## WHAT YOU SHOULD DO
Output only the lines below from the one containing "Image resolution: width=1568" to the one containing "Edit stream details", exactly as written, both ends kept.

## SUPPLIED RECORDS
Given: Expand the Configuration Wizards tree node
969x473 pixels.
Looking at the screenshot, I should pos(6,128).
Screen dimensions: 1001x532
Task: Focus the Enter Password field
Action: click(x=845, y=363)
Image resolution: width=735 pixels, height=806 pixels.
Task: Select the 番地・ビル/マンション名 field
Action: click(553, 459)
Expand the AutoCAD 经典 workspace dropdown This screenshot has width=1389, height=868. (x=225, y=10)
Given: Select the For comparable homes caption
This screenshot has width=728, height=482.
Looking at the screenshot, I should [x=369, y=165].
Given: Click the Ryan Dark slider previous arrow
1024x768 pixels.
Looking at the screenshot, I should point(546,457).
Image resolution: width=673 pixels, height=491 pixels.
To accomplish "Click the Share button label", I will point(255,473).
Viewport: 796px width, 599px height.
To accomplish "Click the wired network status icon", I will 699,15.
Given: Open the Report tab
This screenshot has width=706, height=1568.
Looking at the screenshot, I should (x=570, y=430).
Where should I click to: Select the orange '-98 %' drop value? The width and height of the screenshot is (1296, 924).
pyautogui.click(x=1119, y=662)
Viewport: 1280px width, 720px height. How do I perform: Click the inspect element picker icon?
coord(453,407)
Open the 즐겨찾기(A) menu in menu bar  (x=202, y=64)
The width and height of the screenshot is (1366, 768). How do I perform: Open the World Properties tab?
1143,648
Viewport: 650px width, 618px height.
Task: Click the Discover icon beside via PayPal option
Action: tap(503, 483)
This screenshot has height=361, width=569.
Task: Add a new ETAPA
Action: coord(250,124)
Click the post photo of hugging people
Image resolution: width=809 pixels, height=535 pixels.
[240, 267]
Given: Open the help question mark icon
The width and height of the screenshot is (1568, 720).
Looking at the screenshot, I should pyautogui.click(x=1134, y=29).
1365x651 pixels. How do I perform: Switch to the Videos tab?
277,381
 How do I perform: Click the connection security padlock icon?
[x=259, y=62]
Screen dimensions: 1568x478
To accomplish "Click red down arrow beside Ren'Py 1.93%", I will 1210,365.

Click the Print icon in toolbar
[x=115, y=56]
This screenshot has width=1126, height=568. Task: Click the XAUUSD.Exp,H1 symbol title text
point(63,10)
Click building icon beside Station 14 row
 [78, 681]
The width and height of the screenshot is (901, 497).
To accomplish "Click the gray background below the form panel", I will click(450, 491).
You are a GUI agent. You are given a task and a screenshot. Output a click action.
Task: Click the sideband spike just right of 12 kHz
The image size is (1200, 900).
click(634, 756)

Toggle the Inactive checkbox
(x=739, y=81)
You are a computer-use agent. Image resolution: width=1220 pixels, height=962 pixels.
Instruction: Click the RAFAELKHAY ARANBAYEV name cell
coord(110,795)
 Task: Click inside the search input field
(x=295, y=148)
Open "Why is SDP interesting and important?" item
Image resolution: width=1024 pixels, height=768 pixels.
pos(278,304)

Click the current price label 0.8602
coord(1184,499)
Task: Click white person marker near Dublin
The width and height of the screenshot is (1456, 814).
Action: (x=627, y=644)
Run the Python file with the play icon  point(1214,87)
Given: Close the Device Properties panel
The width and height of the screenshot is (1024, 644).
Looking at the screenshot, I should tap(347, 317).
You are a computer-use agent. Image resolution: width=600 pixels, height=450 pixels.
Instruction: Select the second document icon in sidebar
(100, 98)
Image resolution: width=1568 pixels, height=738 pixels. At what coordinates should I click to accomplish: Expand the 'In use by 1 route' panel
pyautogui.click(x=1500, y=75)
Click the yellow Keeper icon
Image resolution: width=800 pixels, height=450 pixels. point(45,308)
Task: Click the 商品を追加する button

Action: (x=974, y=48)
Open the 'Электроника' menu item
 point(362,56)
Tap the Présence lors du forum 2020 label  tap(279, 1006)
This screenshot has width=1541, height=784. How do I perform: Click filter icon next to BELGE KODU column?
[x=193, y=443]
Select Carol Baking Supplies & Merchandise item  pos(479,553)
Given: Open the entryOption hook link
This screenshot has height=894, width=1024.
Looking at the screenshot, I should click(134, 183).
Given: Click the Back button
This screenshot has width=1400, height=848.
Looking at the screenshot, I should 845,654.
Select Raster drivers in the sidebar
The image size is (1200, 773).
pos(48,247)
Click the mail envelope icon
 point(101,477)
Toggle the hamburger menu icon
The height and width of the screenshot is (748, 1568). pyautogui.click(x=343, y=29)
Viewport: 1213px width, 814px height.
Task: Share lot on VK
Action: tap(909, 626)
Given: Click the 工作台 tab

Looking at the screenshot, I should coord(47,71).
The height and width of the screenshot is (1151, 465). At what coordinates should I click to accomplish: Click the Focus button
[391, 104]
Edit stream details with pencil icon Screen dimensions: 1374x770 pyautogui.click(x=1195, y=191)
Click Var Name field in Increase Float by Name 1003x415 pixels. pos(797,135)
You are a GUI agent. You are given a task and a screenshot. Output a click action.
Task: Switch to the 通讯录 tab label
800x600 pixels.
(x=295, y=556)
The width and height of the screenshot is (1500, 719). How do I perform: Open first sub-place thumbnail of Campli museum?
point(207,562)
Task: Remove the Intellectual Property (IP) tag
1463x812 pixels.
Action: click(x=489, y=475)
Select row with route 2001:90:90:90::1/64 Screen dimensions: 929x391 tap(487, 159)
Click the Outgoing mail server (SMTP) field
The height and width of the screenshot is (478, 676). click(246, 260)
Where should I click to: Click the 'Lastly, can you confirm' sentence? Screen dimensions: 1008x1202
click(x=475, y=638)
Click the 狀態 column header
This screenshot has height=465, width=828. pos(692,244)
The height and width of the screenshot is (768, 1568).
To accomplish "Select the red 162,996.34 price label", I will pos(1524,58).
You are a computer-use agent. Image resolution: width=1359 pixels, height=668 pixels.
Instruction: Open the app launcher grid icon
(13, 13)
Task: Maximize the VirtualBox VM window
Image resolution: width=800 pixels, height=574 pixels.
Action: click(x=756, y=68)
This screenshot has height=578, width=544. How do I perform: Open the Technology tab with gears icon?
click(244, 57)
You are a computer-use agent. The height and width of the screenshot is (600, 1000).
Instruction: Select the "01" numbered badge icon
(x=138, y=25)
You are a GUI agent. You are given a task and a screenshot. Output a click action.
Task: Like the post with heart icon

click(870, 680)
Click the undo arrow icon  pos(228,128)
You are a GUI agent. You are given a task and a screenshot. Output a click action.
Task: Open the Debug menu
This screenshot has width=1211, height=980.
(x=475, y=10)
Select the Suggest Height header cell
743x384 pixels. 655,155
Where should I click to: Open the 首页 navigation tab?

## ANSWER SECTION
Image resolution: width=1568 pixels, height=738 pixels. At what coordinates should I click to accomplish: Expand the 'In use by 1 route' panel
pyautogui.click(x=1500, y=75)
Click the yellow Keeper icon
Image resolution: width=800 pixels, height=450 pixels. point(45,308)
Task: Click the 商品を追加する button

Action: (x=974, y=48)
Open the 'Электроника' menu item
 point(362,56)
Tap the Présence lors du forum 2020 label  tap(279, 1006)
This screenshot has width=1541, height=784. How do I perform: Click filter icon next to BELGE KODU column?
[x=193, y=443]
Select Carol Baking Supplies & Merchandise item  pos(479,553)
Given: Open the entryOption hook link
This screenshot has height=894, width=1024.
Looking at the screenshot, I should click(134, 183).
Given: Click the Back button
This screenshot has width=1400, height=848.
Looking at the screenshot, I should 845,654.
Select Raster drivers in the sidebar
The image size is (1200, 773).
pos(48,247)
Click the mail envelope icon
 point(101,477)
Toggle the hamburger menu icon
The height and width of the screenshot is (748, 1568). pyautogui.click(x=343, y=29)
Viewport: 1213px width, 814px height.
Task: Share lot on VK
Action: tap(909, 626)
Given: Click the 工作台 tab

Looking at the screenshot, I should coord(47,71).
The height and width of the screenshot is (1151, 465). At what coordinates should I click to accomplish: Click the Focus button
[391, 104]
Edit stream details with pencil icon Screen dimensions: 1374x770 pyautogui.click(x=1195, y=191)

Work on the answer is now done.